Set down every record below exactly as it stands.

**Records provided**:
● ● ● ● ● ● ●

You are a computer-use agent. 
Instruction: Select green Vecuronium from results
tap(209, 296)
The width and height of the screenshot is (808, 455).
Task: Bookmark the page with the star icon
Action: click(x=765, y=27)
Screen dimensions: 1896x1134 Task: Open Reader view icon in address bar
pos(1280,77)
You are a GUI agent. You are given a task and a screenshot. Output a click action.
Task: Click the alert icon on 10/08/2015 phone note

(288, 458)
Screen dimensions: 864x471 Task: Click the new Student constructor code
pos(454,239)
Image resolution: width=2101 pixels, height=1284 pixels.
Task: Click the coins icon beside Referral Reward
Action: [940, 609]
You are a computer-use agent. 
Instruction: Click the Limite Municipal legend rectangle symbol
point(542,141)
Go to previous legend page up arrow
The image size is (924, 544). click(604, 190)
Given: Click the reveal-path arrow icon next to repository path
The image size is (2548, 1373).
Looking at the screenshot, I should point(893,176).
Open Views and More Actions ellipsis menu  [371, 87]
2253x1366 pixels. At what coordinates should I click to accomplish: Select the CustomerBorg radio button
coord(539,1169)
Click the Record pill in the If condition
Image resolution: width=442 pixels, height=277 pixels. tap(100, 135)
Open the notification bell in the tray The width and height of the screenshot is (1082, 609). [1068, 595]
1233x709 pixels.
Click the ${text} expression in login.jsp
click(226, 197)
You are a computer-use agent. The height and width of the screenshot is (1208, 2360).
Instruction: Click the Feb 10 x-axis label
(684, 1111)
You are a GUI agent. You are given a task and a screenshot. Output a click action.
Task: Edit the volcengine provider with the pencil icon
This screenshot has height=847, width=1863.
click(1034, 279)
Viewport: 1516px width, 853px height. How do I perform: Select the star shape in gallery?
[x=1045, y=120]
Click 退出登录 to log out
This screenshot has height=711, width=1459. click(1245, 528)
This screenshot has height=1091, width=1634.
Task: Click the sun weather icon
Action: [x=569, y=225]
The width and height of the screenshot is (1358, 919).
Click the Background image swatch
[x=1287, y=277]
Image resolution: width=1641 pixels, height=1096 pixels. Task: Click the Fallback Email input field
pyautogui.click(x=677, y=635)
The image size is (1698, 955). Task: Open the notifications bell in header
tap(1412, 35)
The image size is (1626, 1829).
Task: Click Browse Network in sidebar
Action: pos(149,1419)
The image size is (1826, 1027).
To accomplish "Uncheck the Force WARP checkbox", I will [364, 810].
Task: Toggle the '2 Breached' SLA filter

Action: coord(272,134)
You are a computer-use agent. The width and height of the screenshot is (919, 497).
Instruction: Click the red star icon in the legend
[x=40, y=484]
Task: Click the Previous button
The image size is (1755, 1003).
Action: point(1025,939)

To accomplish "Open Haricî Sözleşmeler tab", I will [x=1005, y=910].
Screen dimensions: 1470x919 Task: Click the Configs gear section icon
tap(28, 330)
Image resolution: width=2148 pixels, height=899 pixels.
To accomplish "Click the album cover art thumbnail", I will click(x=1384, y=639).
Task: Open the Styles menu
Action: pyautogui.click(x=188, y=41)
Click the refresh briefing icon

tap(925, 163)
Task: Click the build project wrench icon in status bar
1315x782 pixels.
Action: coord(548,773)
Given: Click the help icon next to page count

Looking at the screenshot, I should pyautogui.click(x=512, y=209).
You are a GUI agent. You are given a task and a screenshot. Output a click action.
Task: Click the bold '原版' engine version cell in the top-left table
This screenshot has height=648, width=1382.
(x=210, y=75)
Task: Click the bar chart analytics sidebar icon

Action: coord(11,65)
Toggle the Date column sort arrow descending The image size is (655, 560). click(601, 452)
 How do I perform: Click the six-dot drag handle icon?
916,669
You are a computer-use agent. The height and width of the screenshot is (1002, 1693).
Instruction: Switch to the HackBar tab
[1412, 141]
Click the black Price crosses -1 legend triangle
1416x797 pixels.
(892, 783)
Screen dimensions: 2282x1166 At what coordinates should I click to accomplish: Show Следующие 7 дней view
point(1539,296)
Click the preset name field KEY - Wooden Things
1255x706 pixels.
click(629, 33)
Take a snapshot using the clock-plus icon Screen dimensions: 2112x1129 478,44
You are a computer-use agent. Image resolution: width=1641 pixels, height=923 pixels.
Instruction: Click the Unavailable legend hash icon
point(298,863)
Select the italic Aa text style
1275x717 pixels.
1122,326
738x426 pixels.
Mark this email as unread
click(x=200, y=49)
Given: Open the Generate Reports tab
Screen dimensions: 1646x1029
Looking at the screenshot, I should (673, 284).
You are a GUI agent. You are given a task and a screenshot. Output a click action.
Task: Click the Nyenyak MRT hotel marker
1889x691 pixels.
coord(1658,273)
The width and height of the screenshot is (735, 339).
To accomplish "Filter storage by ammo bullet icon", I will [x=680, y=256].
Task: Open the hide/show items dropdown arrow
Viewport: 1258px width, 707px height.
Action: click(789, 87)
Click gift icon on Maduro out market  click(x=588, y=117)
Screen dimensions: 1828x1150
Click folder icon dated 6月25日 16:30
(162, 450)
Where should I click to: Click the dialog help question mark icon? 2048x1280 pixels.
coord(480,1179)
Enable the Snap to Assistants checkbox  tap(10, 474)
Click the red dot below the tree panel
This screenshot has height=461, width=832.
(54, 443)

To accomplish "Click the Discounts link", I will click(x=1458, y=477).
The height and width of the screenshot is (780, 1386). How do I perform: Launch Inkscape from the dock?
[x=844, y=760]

● ● ● ● ● ● ●

**Solution**:
You are a computer-use agent. 
Instruction: Select green Vecuronium from results
tap(209, 296)
The width and height of the screenshot is (808, 455).
Task: Bookmark the page with the star icon
Action: click(x=765, y=27)
Screen dimensions: 1896x1134 Task: Open Reader view icon in address bar
pos(1280,77)
You are a GUI agent. You are given a task and a screenshot. Output a click action.
Task: Click the alert icon on 10/08/2015 phone note

(288, 458)
Screen dimensions: 864x471 Task: Click the new Student constructor code
pos(454,239)
Image resolution: width=2101 pixels, height=1284 pixels.
Task: Click the coins icon beside Referral Reward
Action: [940, 609]
You are a computer-use agent. 
Instruction: Click the Limite Municipal legend rectangle symbol
point(542,141)
Go to previous legend page up arrow
The image size is (924, 544). click(604, 190)
Given: Click the reveal-path arrow icon next to repository path
The image size is (2548, 1373).
Looking at the screenshot, I should point(893,176).
Open Views and More Actions ellipsis menu  [371, 87]
2253x1366 pixels. At what coordinates should I click to accomplish: Select the CustomerBorg radio button
coord(539,1169)
Click the Record pill in the If condition
Image resolution: width=442 pixels, height=277 pixels. tap(100, 135)
Open the notification bell in the tray The width and height of the screenshot is (1082, 609). [1068, 595]
1233x709 pixels.
Click the ${text} expression in login.jsp
click(226, 197)
You are a computer-use agent. The height and width of the screenshot is (1208, 2360).
Instruction: Click the Feb 10 x-axis label
(684, 1111)
You are a GUI agent. You are given a task and a screenshot. Output a click action.
Task: Edit the volcengine provider with the pencil icon
This screenshot has height=847, width=1863.
click(1034, 279)
Viewport: 1516px width, 853px height. How do I perform: Select the star shape in gallery?
[x=1045, y=120]
Click 退出登录 to log out
This screenshot has height=711, width=1459. click(1245, 528)
This screenshot has height=1091, width=1634.
Task: Click the sun weather icon
Action: [x=569, y=225]
The width and height of the screenshot is (1358, 919).
Click the Background image swatch
[x=1287, y=277]
Image resolution: width=1641 pixels, height=1096 pixels. Task: Click the Fallback Email input field
pyautogui.click(x=677, y=635)
The image size is (1698, 955). Task: Open the notifications bell in header
tap(1412, 35)
The image size is (1626, 1829).
Task: Click Browse Network in sidebar
Action: pos(149,1419)
The image size is (1826, 1027).
To accomplish "Uncheck the Force WARP checkbox", I will [364, 810].
Task: Toggle the '2 Breached' SLA filter

Action: coord(272,134)
You are a computer-use agent. The width and height of the screenshot is (919, 497).
Instruction: Click the red star icon in the legend
[x=40, y=484]
Task: Click the Previous button
The image size is (1755, 1003).
Action: point(1025,939)

To accomplish "Open Haricî Sözleşmeler tab", I will [x=1005, y=910].
Screen dimensions: 1470x919 Task: Click the Configs gear section icon
tap(28, 330)
Image resolution: width=2148 pixels, height=899 pixels.
To accomplish "Click the album cover art thumbnail", I will click(x=1384, y=639).
Task: Open the Styles menu
Action: pyautogui.click(x=188, y=41)
Click the refresh briefing icon

tap(925, 163)
Task: Click the build project wrench icon in status bar
1315x782 pixels.
Action: coord(548,773)
Given: Click the help icon next to page count

Looking at the screenshot, I should pyautogui.click(x=512, y=209).
You are a GUI agent. You are given a task and a screenshot. Output a click action.
Task: Click the bold '原版' engine version cell in the top-left table
This screenshot has height=648, width=1382.
(x=210, y=75)
Task: Click the bar chart analytics sidebar icon

Action: coord(11,65)
Toggle the Date column sort arrow descending The image size is (655, 560). click(601, 452)
 How do I perform: Click the six-dot drag handle icon?
916,669
You are a computer-use agent. The height and width of the screenshot is (1002, 1693).
Instruction: Switch to the HackBar tab
[1412, 141]
Click the black Price crosses -1 legend triangle
1416x797 pixels.
(892, 783)
Screen dimensions: 2282x1166 At what coordinates should I click to accomplish: Show Следующие 7 дней view
point(1539,296)
Click the preset name field KEY - Wooden Things
1255x706 pixels.
click(629, 33)
Take a snapshot using the clock-plus icon Screen dimensions: 2112x1129 478,44
You are a computer-use agent. Image resolution: width=1641 pixels, height=923 pixels.
Instruction: Click the Unavailable legend hash icon
point(298,863)
Select the italic Aa text style
1275x717 pixels.
1122,326
738x426 pixels.
Mark this email as unread
click(x=200, y=49)
Given: Open the Generate Reports tab
Screen dimensions: 1646x1029
Looking at the screenshot, I should (673, 284).
You are a GUI agent. You are given a task and a screenshot. Output a click action.
Task: Click the Nyenyak MRT hotel marker
1889x691 pixels.
coord(1658,273)
The width and height of the screenshot is (735, 339).
To accomplish "Filter storage by ammo bullet icon", I will [x=680, y=256].
Task: Open the hide/show items dropdown arrow
Viewport: 1258px width, 707px height.
Action: click(789, 87)
Click gift icon on Maduro out market  click(x=588, y=117)
Screen dimensions: 1828x1150
Click folder icon dated 6月25日 16:30
(162, 450)
Where should I click to: Click the dialog help question mark icon? 2048x1280 pixels.
coord(480,1179)
Enable the Snap to Assistants checkbox  tap(10, 474)
Click the red dot below the tree panel
This screenshot has height=461, width=832.
(54, 443)

To accomplish "Click the Discounts link", I will click(x=1458, y=477).
The height and width of the screenshot is (780, 1386). How do I perform: Launch Inkscape from the dock?
[x=844, y=760]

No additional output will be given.